(Input records Opens)

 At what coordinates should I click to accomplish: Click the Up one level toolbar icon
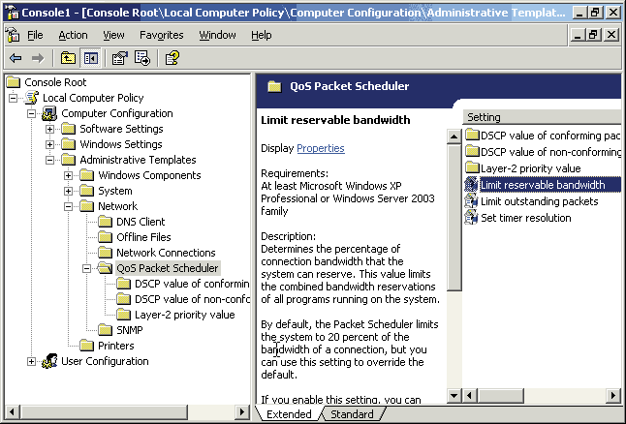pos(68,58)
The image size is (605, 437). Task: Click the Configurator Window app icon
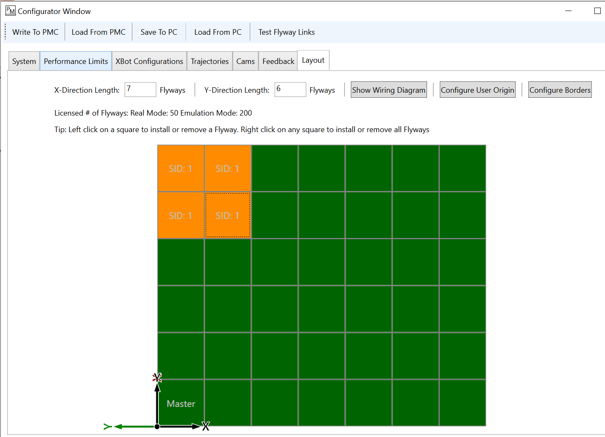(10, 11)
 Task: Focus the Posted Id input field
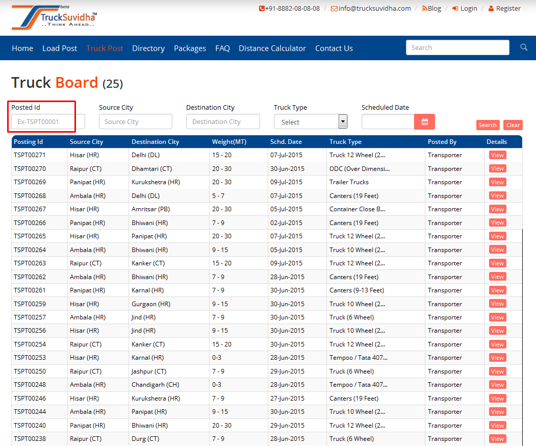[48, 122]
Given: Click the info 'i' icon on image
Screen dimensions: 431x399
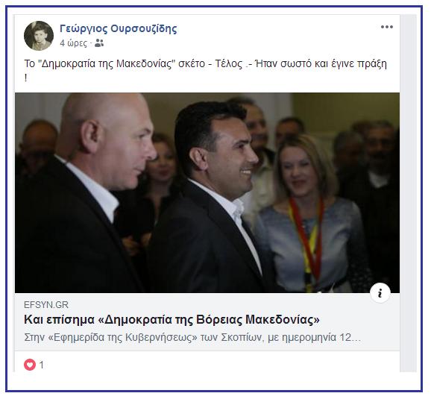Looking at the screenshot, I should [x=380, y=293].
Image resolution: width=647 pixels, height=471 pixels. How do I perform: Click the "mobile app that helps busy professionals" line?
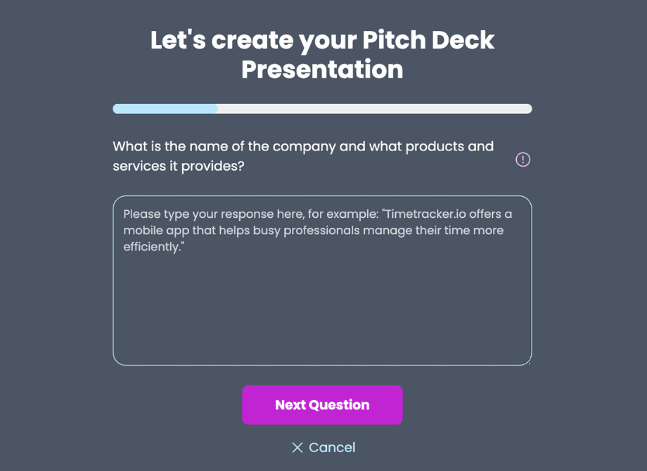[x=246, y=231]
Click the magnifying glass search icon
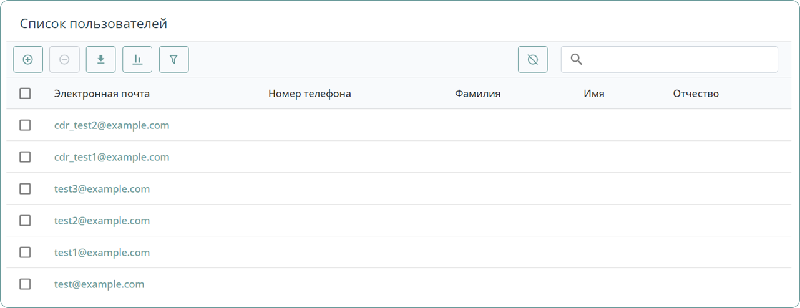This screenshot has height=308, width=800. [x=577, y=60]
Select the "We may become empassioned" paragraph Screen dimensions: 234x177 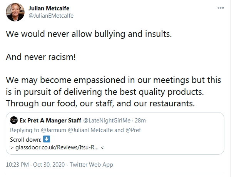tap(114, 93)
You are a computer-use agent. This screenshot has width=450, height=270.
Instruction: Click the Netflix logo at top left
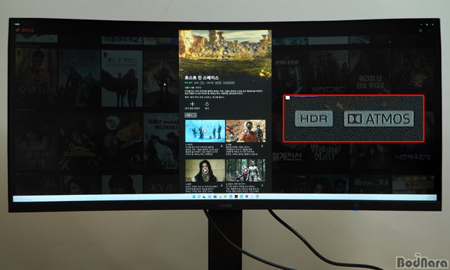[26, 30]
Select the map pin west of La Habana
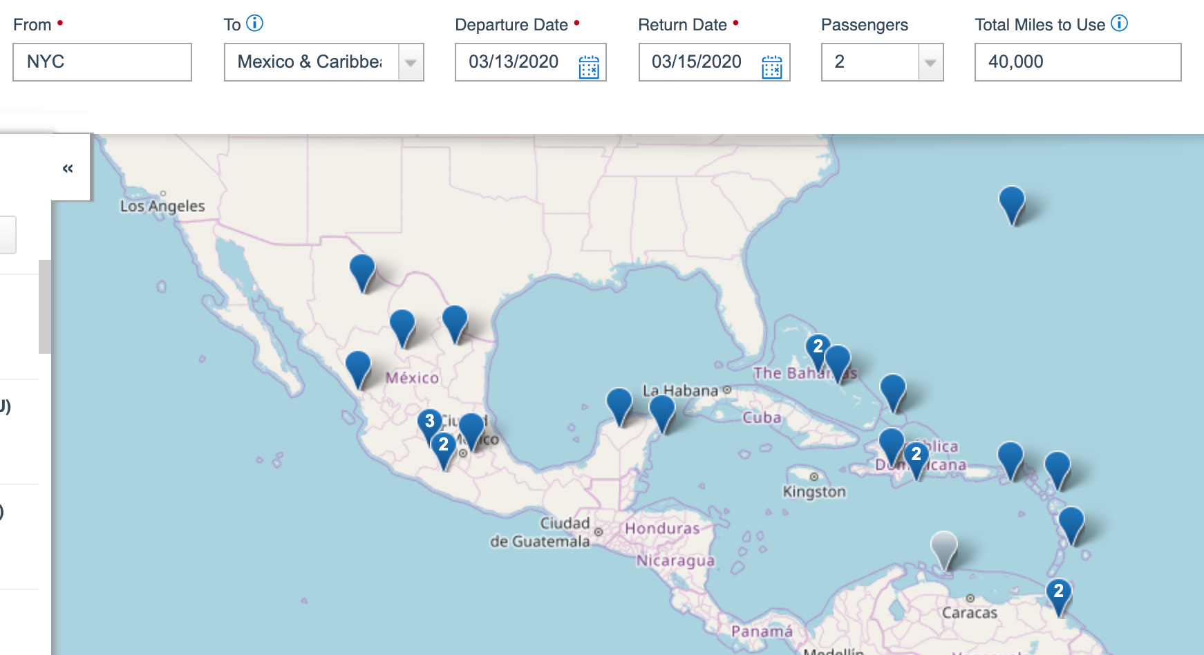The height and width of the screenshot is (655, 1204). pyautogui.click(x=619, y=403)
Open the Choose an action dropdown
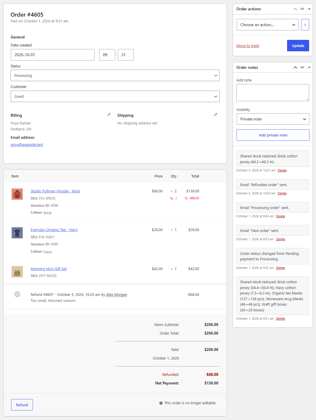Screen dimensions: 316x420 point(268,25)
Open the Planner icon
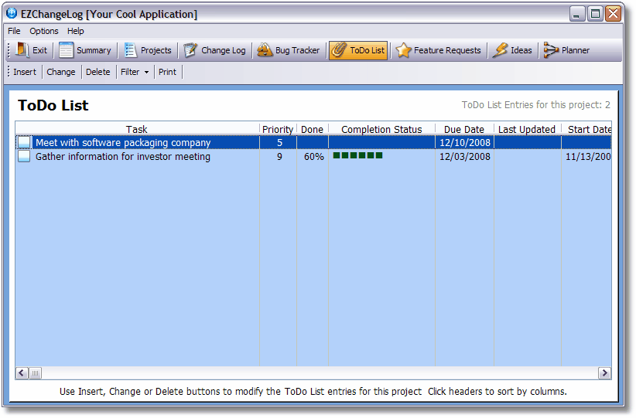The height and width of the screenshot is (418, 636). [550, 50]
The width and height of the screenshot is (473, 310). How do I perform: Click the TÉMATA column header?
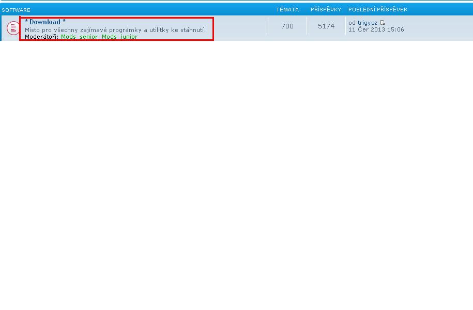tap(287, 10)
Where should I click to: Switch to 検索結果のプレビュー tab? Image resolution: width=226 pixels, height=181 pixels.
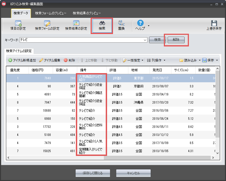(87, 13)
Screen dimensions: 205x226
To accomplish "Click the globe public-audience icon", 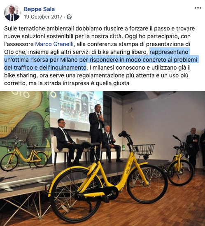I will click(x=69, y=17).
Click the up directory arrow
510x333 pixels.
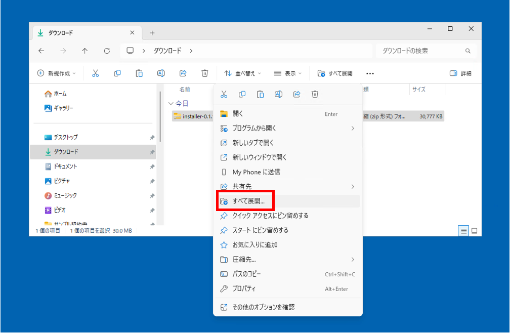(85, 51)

(Input records Closes)

Aim of the task :: Output exactly the lines above, beginning at the one with "You are a computer-use" and stopping after the one with "Screen dimensions: 205x226". Pictures are to be omitted.

Task solution ::
You are a computer-use agent. This screenshot has width=450, height=270.
Instruction: Click the Netflix logo at top left
[26, 30]
Select the map pin west of La Habana
The height and width of the screenshot is (655, 1204). pyautogui.click(x=619, y=403)
Open the Choose an action dropdown
Screen dimensions: 316x420 point(268,25)
Open the Planner icon
The height and width of the screenshot is (418, 636). [550, 50]
The width and height of the screenshot is (473, 310). How do I perform: Click the TÉMATA column header?
tap(287, 10)
Where should I click to: Switch to 検索結果のプレビュー tab? Image resolution: width=226 pixels, height=181 pixels.
(87, 13)
Screen dimensions: 205x226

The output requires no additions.